→ DATA SECTION:
++++++++++++++++++++
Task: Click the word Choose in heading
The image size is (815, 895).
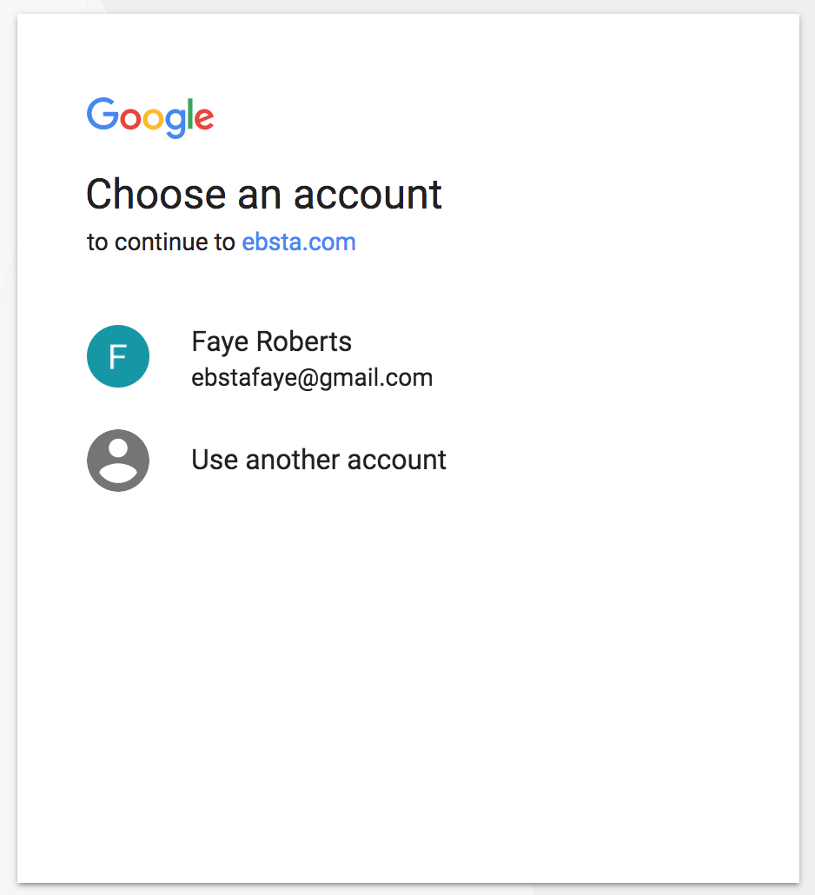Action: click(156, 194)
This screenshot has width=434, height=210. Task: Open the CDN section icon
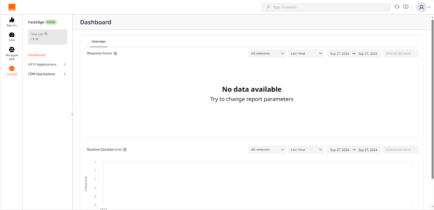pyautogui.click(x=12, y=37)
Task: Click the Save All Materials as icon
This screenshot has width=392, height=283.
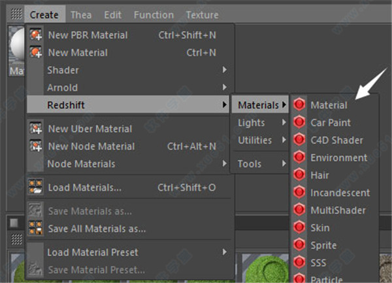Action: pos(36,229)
++++++++++++++++++++
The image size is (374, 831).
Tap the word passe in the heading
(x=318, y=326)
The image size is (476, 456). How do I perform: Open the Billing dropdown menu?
++++++++++++++++++++
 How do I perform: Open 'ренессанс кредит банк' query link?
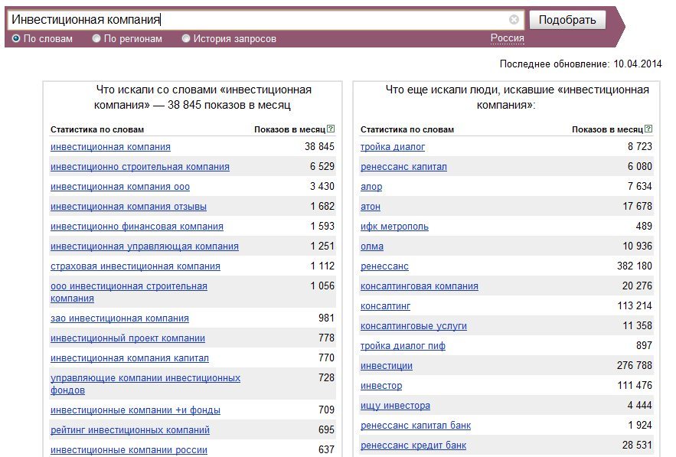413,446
++++++++++++++++++++
→ BRIEF: Copy back the listing above exactly, but only from the line with "The image size is (374, 831)." through the line with "The image size is (476, 456).", both ends included.

→ EXPECTED ANSWER:
The image size is (374, 831).
Tap the word passe in the heading
(x=318, y=326)
The image size is (476, 456). How do I perform: Open the Billing dropdown menu?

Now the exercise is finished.